Often, when you look back at things, two phenomena which seemed unconnected were actually just two instances of a third, unknown actor. Thus, even if they seemed to be related or following on each other’s footsteps, we couldn’t know at the time that something more was beneath the surface, a direction or reason guiding their disparate trajectories. With the release of Katatonia‘s latest album, The Fall of Hearts, it has become apparent that this was the case with their previous two releases. While Dead End Kings and Dethroned & Uncrowned were obviously connected, the second being an acoustic rendition of the first, it appears that their relationship is much more than just causal. The Fall of Hearts consolidates these two releases into a new chapter in the life of Katatonia, coalescing the styles found on both into an album.
You see, Dethroned & Uncrowned was much more than just an acoustic covers album, or so we have been saying for a while now. The fact that a lot of the instruments and vocals were re-recorded, the differences in composition and the complete feeling that the album had, led us to view it as a separate release. The Fall of Hearts confirms that, as it blends the style heard on that album with the one of its progenitor. Thus, it is an album which continues to dig into the acoustic elements of Katatonia’s dark themes while incorporating plenty of heavy moments. This makes The Fall of Hearts an outstandingly complex and subtle album, one which requires multiple listens before you can crack its bleeding, aching heart. In the stead of the more straightforward approach that once informed Katatonia albums, this one ducks and weaves, fades and returns, runs and then is still.
Take a look for example at the trio of tracks which close the album off. “The Night Subscriber” is one of the best Katatonia tracks in recent memory: its opening guitar lines and the way it blends with weird synths belongs right in Dead End Kings. However, the more prominent places these synths take and the intricacy of their composition is unheard of on that album. accompanying them, Jonas Renkse is Jonas Renkse in all his unbridled glory, albeit somewhat changed; his voice on this album is sometimes even more morose than usual, dripping with dejection and misplacement. However, near the two minute track, a heavy riff is introduced which brings us back to the realms of classic Katatonia. You see? Intricacy: instead of regulating a more atmospheric track, where complex synths can live in their own, fenced off place, The Fall of Hearts brings the two sounds together within one track.
And as if this one track is not enough to send our brow furrowing in the efforts of active listening, we must remember that this is a trio we are talking about. “Pale Flag” is Dethroned & Uncrowned meets Sanctitude, that amazing live DVD. You can hear it in the drums which punctuate the background of this heart breaking track.

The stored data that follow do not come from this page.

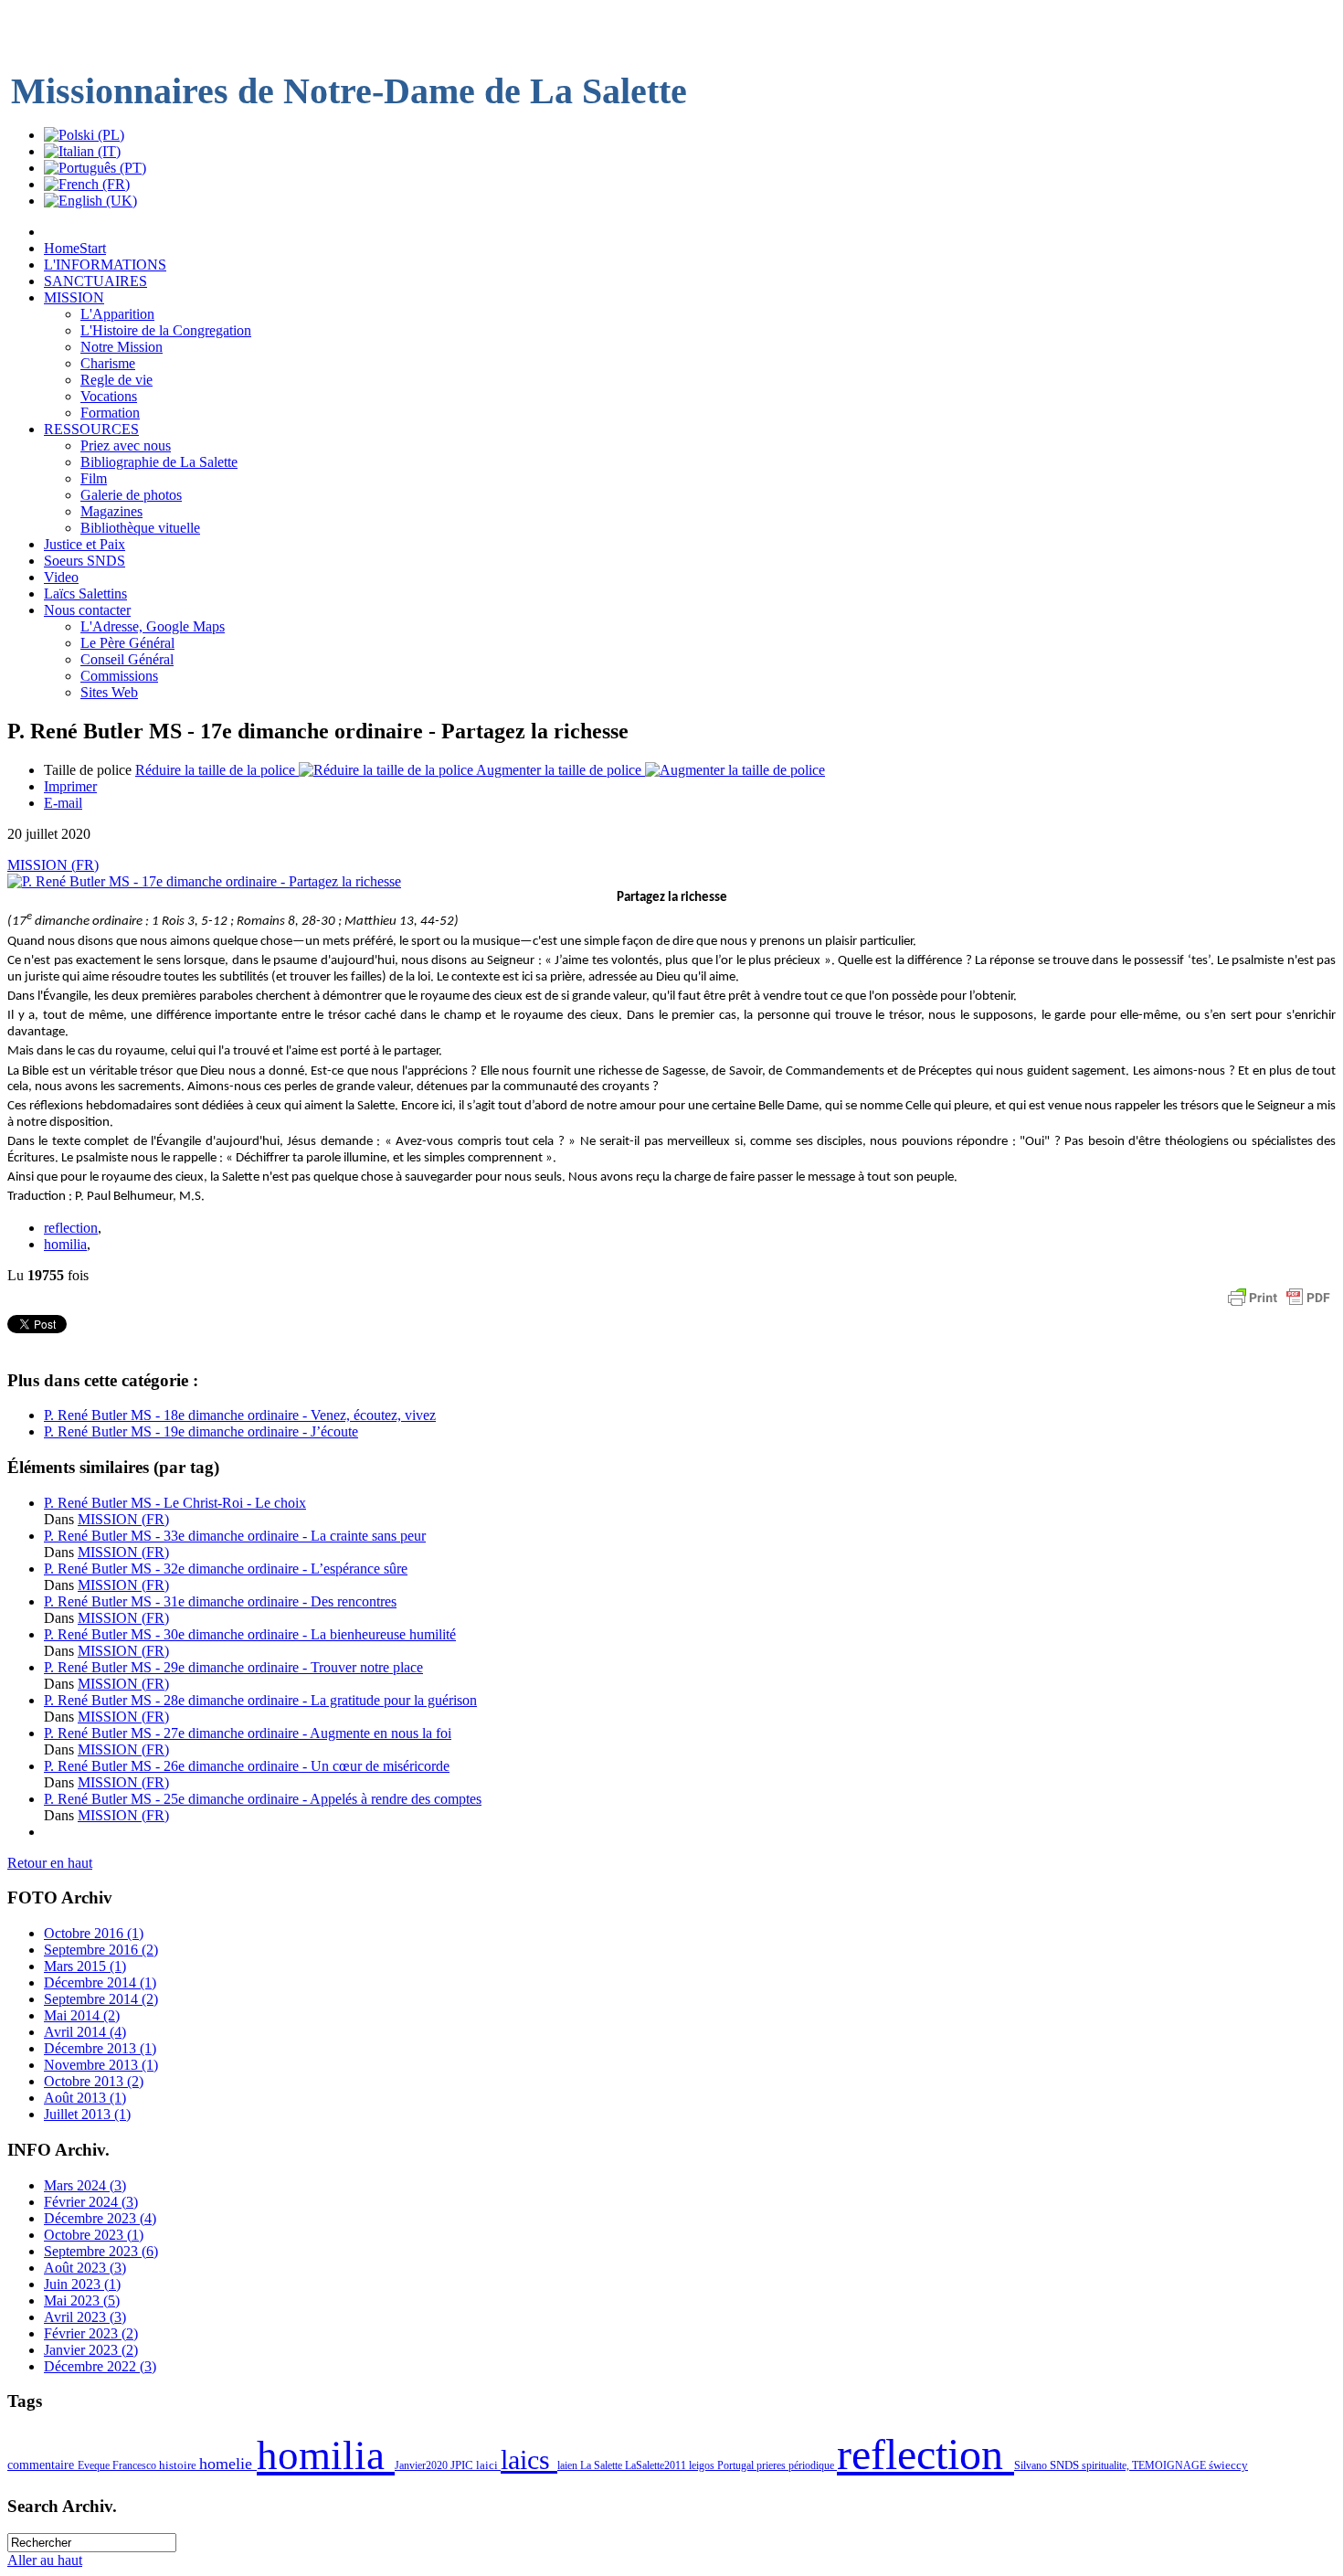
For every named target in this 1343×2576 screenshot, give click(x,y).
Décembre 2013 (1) (100, 2048)
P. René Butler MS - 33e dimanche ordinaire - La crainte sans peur (235, 1535)
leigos (703, 2465)
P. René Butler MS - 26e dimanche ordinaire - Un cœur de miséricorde (246, 1766)
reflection (71, 1227)
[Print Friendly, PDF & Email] (1279, 1306)
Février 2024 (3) (91, 2202)
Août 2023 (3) (85, 2267)
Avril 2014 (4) (85, 2032)
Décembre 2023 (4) (100, 2218)
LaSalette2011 (657, 2465)
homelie (228, 2463)
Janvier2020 (422, 2465)
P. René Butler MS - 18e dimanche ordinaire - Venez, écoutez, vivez (240, 1415)
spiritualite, (1107, 2465)
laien (568, 2465)
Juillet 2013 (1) (87, 2114)
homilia (65, 1244)
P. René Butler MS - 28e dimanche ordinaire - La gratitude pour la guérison (260, 1700)
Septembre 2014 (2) (101, 1999)
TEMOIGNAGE (1170, 2465)
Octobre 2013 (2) (93, 2081)
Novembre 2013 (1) (101, 2064)
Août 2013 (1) (85, 2097)
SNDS (1066, 2465)
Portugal (736, 2465)
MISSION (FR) (53, 865)
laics (529, 2459)
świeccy (1228, 2465)
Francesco (135, 2465)
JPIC (463, 2465)
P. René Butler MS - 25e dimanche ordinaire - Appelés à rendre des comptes (262, 1799)
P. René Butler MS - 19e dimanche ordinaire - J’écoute (201, 1431)
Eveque (95, 2465)
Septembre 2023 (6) (101, 2251)
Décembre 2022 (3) (100, 2366)
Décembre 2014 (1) (100, 1982)
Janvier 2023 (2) (91, 2350)
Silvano (1032, 2465)
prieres (772, 2465)
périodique (812, 2465)
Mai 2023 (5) (82, 2300)
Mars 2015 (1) (85, 1966)
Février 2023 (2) (91, 2333)
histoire (179, 2465)
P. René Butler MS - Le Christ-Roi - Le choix (175, 1503)
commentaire (42, 2464)
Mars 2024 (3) (85, 2185)
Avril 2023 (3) (85, 2317)
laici (488, 2465)
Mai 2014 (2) (82, 2015)
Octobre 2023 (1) (93, 2234)
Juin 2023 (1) (82, 2284)
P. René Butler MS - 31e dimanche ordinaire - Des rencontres (220, 1601)
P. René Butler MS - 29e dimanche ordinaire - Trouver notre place (233, 1667)
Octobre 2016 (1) (93, 1933)
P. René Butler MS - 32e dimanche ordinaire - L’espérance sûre (225, 1568)
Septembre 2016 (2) (101, 1949)
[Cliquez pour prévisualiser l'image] (204, 881)
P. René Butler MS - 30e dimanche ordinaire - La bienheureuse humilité (250, 1634)
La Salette (602, 2465)
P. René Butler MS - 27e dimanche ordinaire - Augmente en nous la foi (247, 1733)
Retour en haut (49, 1863)
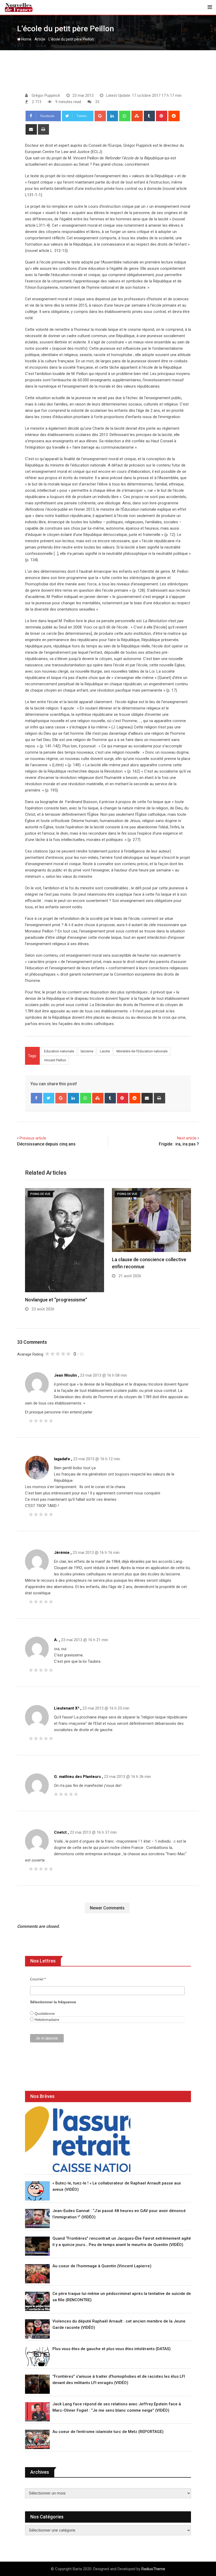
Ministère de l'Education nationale (142, 1051)
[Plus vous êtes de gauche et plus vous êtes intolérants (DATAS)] (37, 2356)
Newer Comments (107, 1907)
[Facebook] (36, 1098)
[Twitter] (49, 1098)
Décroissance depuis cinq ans (46, 1144)
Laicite (105, 1051)
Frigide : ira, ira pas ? (179, 1144)
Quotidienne (44, 2013)
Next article (187, 1138)
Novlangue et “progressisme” (56, 1299)
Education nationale (59, 1051)
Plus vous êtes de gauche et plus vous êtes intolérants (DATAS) (111, 2348)
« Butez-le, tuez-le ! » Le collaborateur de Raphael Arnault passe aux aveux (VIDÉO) (116, 2186)
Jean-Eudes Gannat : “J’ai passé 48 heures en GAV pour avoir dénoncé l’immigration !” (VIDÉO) (119, 2213)
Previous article (32, 1138)
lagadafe (62, 1459)
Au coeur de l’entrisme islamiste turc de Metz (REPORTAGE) (108, 2431)
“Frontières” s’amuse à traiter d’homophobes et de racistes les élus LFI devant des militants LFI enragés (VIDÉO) (118, 2379)
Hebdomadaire (46, 2019)
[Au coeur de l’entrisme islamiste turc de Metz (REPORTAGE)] (37, 2439)
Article (40, 39)
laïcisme (87, 1051)
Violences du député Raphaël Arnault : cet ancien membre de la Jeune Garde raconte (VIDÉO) (118, 2324)
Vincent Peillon (55, 1060)
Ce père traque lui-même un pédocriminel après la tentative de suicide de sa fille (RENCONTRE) (121, 2296)
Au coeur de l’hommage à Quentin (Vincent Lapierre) (101, 2266)
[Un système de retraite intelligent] (77, 2139)
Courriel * (38, 1979)
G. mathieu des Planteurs (77, 1776)
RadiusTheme (153, 2569)
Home (26, 39)
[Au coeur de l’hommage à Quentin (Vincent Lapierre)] (37, 2273)
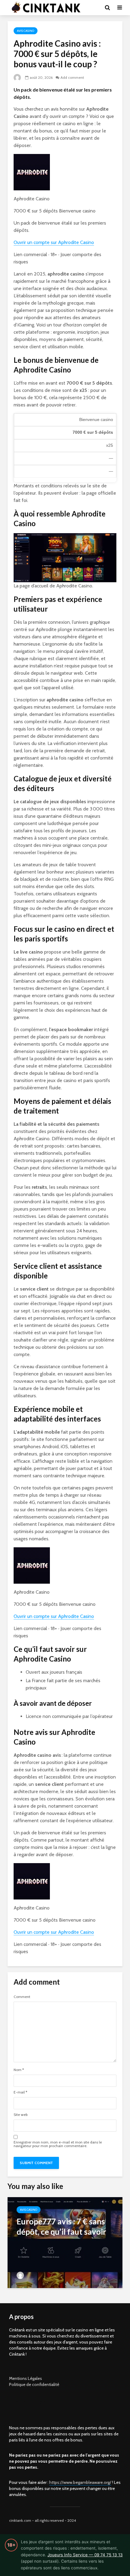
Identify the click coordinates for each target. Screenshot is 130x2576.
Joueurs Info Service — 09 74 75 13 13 (85, 2554)
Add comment (72, 77)
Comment (22, 1997)
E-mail (20, 2092)
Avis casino (25, 31)
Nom (19, 2070)
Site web (21, 2115)
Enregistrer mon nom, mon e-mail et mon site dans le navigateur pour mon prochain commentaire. (58, 2144)
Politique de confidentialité (34, 2384)
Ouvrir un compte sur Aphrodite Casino (54, 242)
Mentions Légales (25, 2378)
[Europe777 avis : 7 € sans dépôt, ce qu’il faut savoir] (65, 2242)
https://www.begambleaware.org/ (80, 2482)
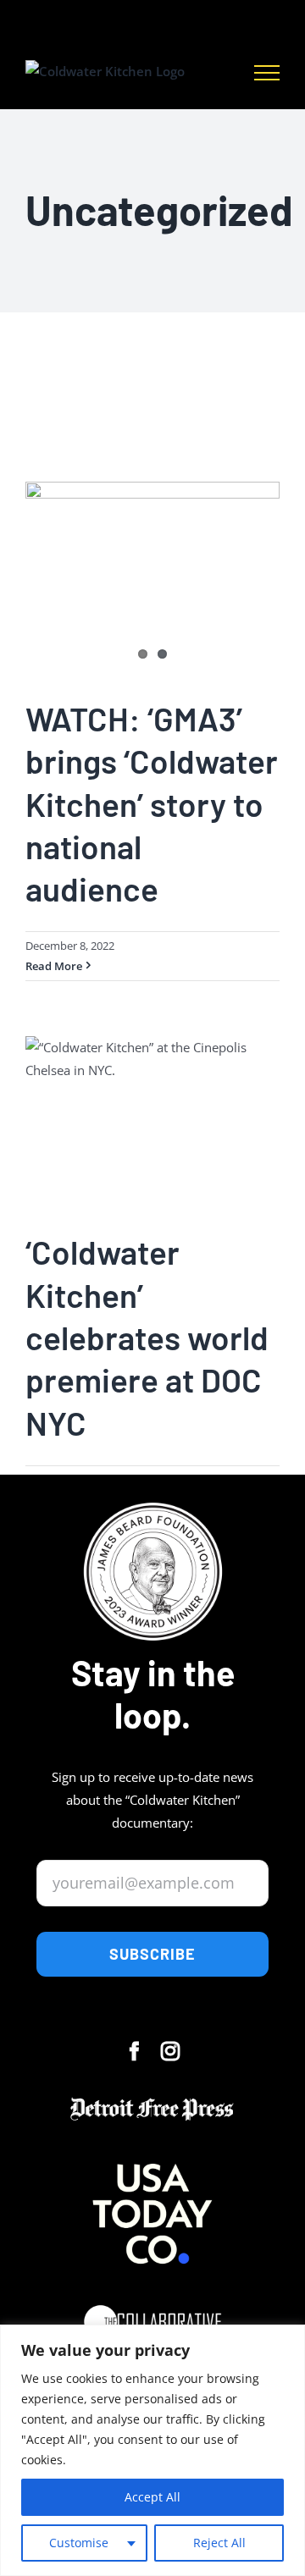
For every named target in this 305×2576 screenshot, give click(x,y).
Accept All (152, 2497)
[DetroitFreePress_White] (152, 2101)
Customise (78, 2543)
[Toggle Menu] (267, 72)
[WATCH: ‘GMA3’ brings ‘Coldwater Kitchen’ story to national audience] (152, 577)
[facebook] (134, 2051)
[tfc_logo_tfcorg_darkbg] (152, 2296)
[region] (152, 2450)
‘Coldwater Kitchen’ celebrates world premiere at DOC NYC (147, 1337)
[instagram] (170, 2051)
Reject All (219, 2543)
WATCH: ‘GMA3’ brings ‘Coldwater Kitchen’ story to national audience (151, 803)
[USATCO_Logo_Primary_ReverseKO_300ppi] (152, 2142)
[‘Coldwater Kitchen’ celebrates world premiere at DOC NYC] (152, 1120)
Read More (53, 966)
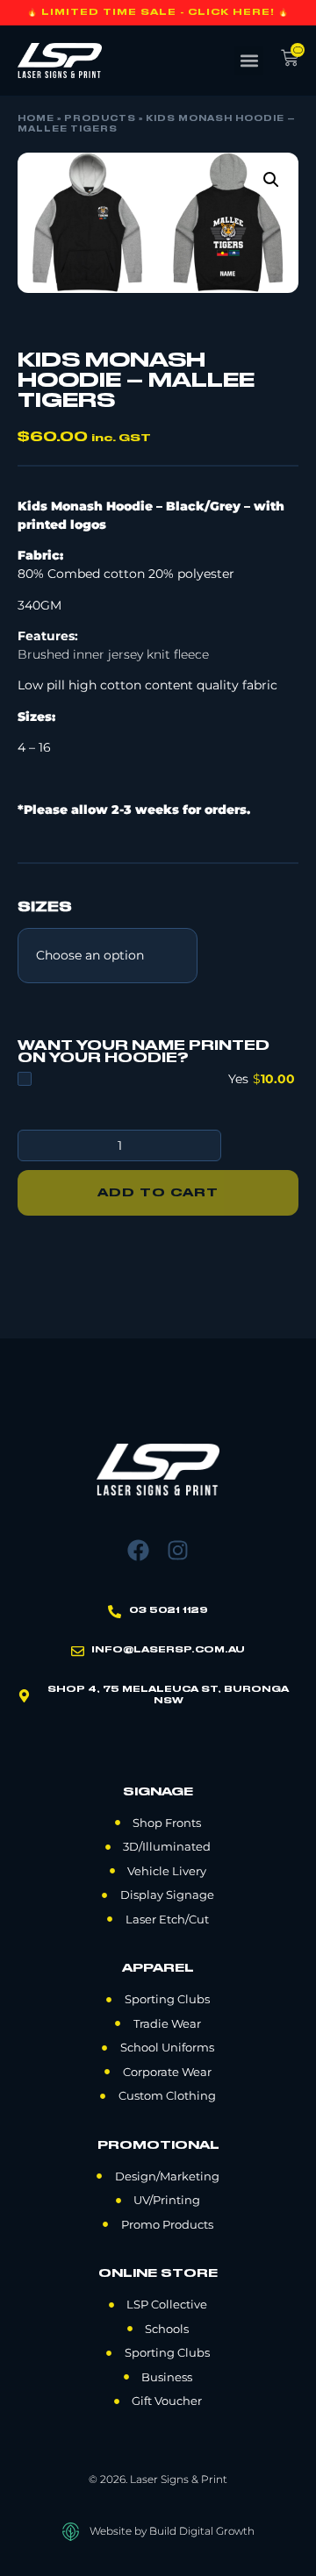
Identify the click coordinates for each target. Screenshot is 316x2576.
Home (36, 119)
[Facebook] (138, 1550)
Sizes (45, 908)
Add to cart (158, 1193)
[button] (248, 60)
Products (100, 119)
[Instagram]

It drips with the atmosphere and piercing guitar work of Dethroned & Uncrowned but, once again, the synths have been brought to the fore. It’s really hard to overstate how great the synth work on the album is, how much it takes the separate parts of two (and maybe three, or even four if you’d like) albums and gives them a shared blood, a shared vein through which to speak. “Pale Flag” then is a creeping, desolate fog, Katatonia in all their depressing might.
Which leads us to “Passer”. Say, have you been missing Opeth‘s harder edge? Well, this isn’t exactly that but it’s going to scratch a lot of those Ghost Reveries itches: it opens with an incredibly groovy riff which is also the heaviest on the album. It continues along those lines, before turning the fast paced riff inside out, again with the help of the synths. They slow it down when needed, surround it with their own energies. However, the heaviness is not afraid to return in several places on this, one of the most fantastic closing tracks Katatonia have composed. And that’s saying something, since they have a talent for those. “Passer” is the perfect bracket to this album, an album which had started with “Takeover”, an ethereal and emotion laden track. “Passer” and its sudden ending let us look back at what we have heard and realize the distance we traveled, just how many by-roads, stops and digressions this album has taken us on.
This trio of tracks proves to us that Katatonia are far from full, far from satiated with their undoubtedly grand place within their genre. They aren’t settled, stagnant or calcified. On the contrary, they keep moving forward, keep moving past what it was that used to make them what they were. They are intent on redefining what their albums mean: dicing and slicing their past, they subtly and expertly weave it into something new but still recognizable to the fans. As a result, and this is a personal note here, The Fall of Hearts is a complex album which took this reviewer a lot of time to get a handle on. We suspect that’s what it will do to you as well. It contains within it all sorts of Katatonia, different versions and mirror reflections of the band which coalesce into another, brilliant, brave and convincing album. Undoubtedly their most progressive album, The Fall of Hearts shows us Katatonia stretching their talents as far as they will go and then some.